Je fus tellement touché par sa loyauté que je me sentis tout revigoré. « Allons, pensé-je, il est encore trop tôt pour entonner le De profundis !² » J'évalue l'étendue des dégâts et je me saisis d’une hache.
— Branle-bas tout le monde ! commandé-je. Qu’on abatte le mât et le gréement !
Fuchs est tout ragaillardi.
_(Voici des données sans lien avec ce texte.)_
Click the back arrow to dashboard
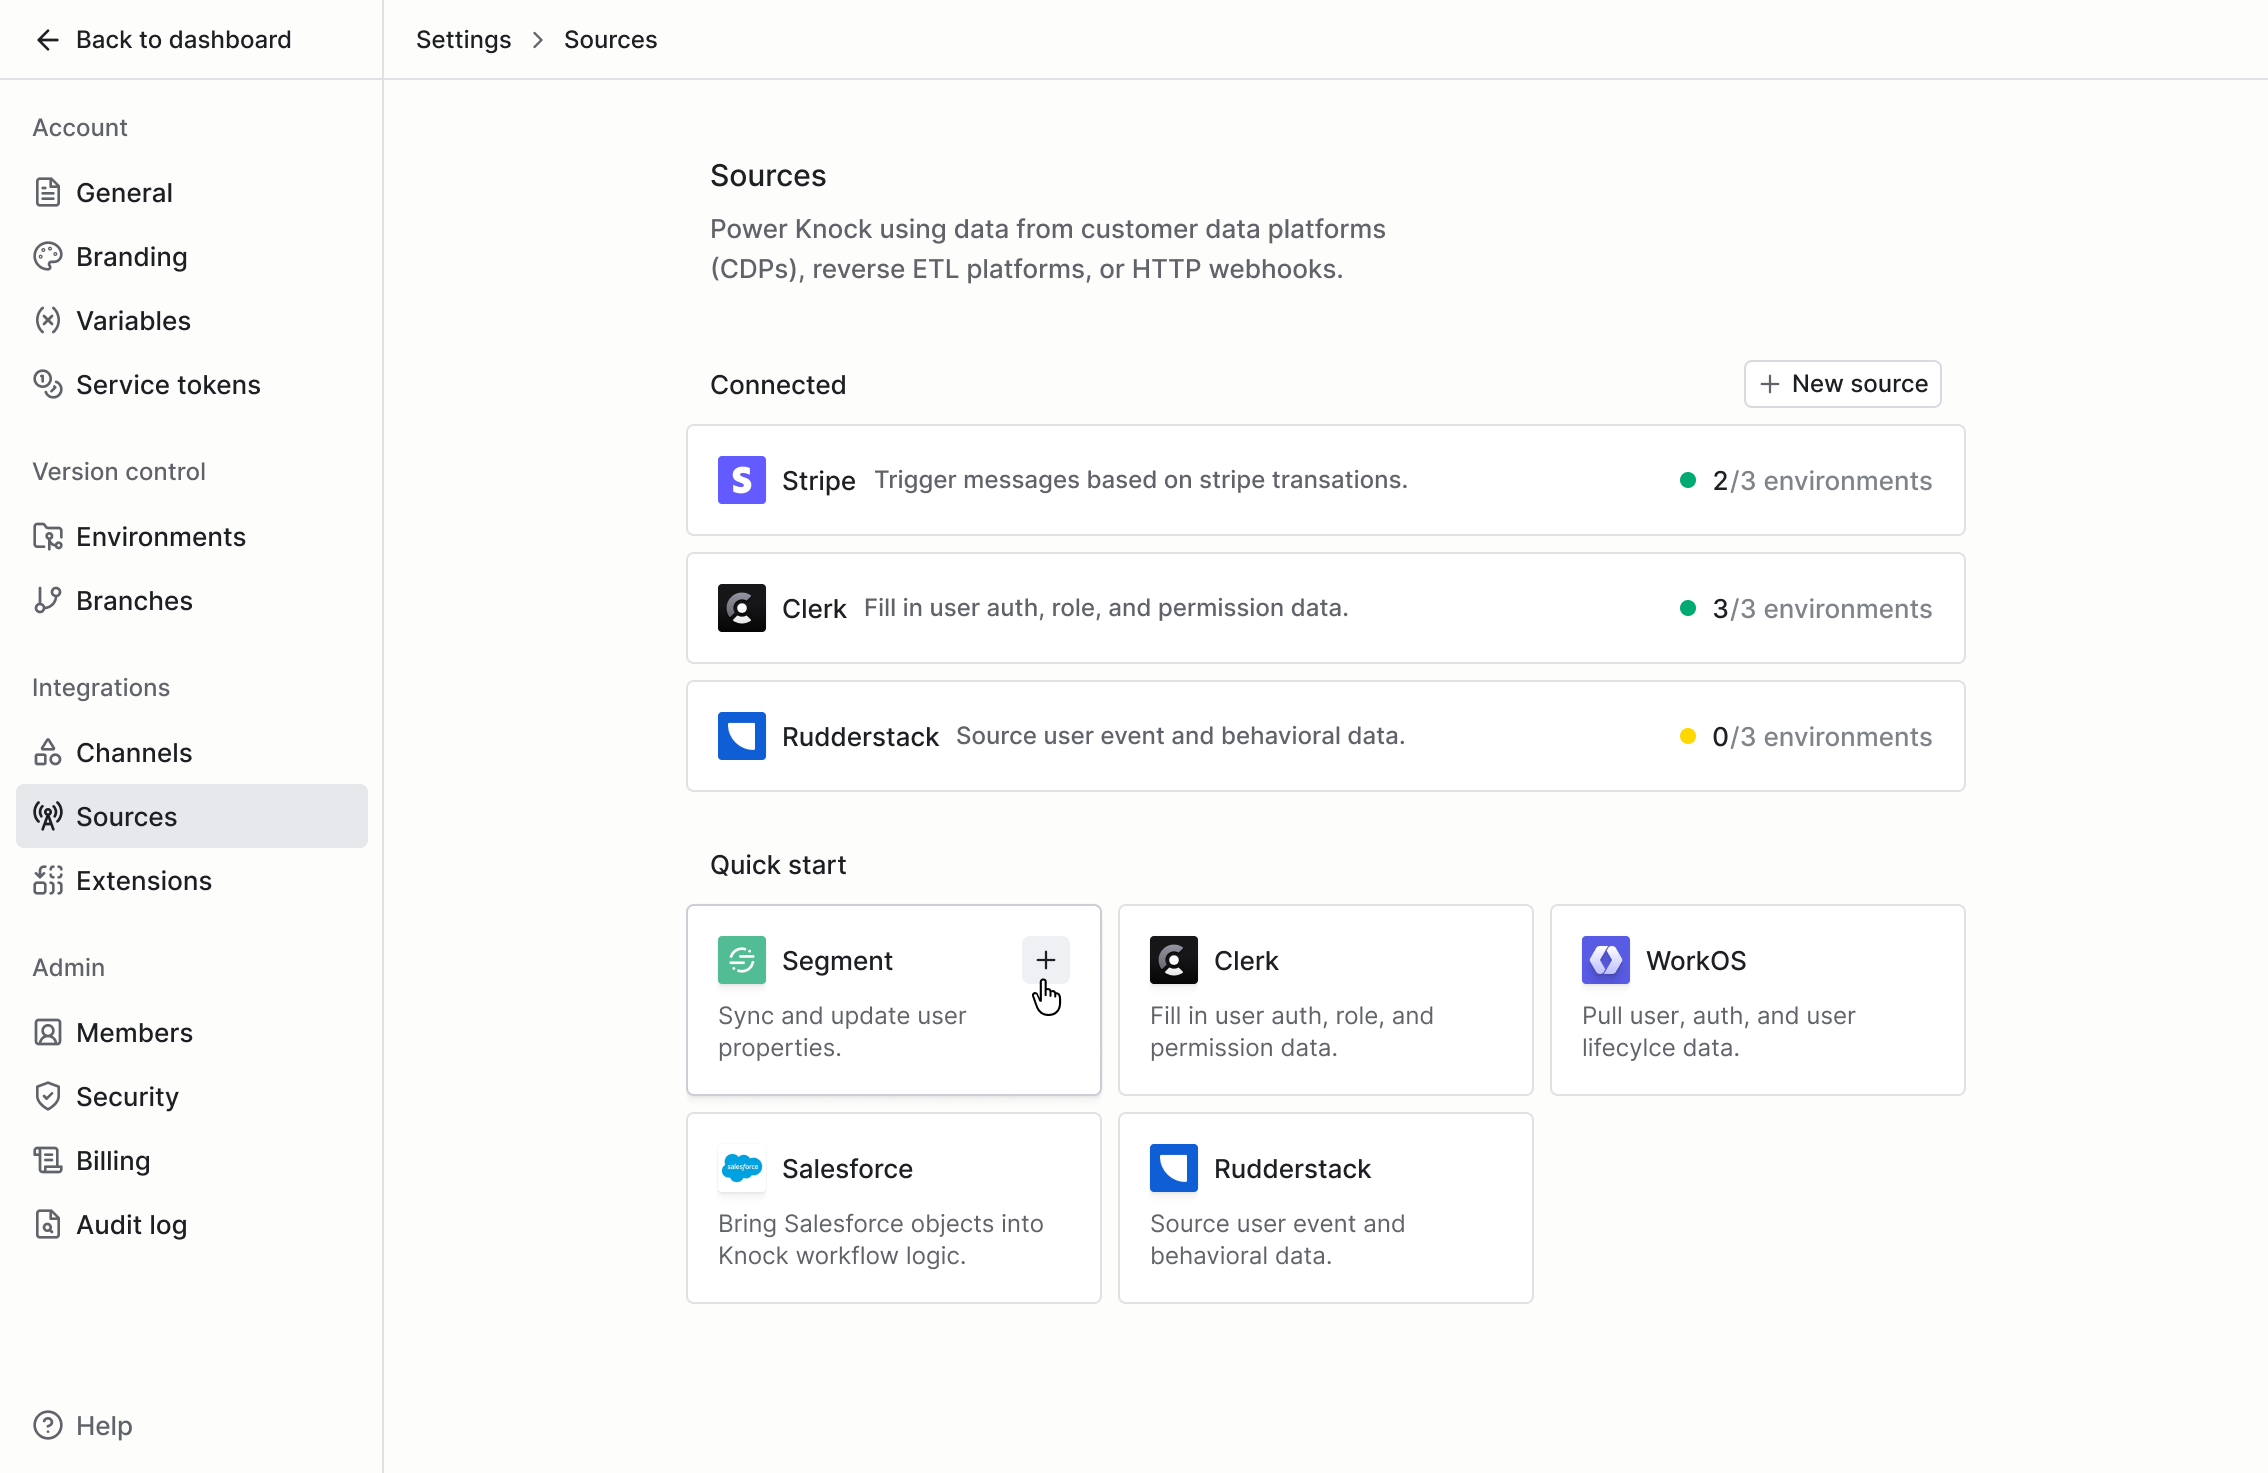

Il montre une telle énergie que j’en reste surpris. Mais c’est vrai, comme on dit, il est plus facile d’abattre un mur que de construire une maison.
Et bien, avant même de dire ouf ! le palmier qui nous servait de mât est déjà passé par-dessus bord. Fuchs saute dessus et s’y accroche. Je lui passe divers objets de valeur, une bouée de sauvetage, la boussole et son habitacle³, une paire de rames et quelques affaires sauvées de ma garde-robe…
Moi-même toujours sur le pont, je sens que le « Pitoyable » vit sa dernière heure : sa poupe se soulève, sa coque prend l’eau. Mon beau voilier est sur le point de sombrer…
Des larmes en torrent me coulent des yeux...
2- De profundis : psaume récité ou chanté dans les prières pour les morts.
3- L’habitacle (terme de marine) est un habillage de protection situé sur le pont d'un navire dans lequel on trouve le compas et un système d'éclairage.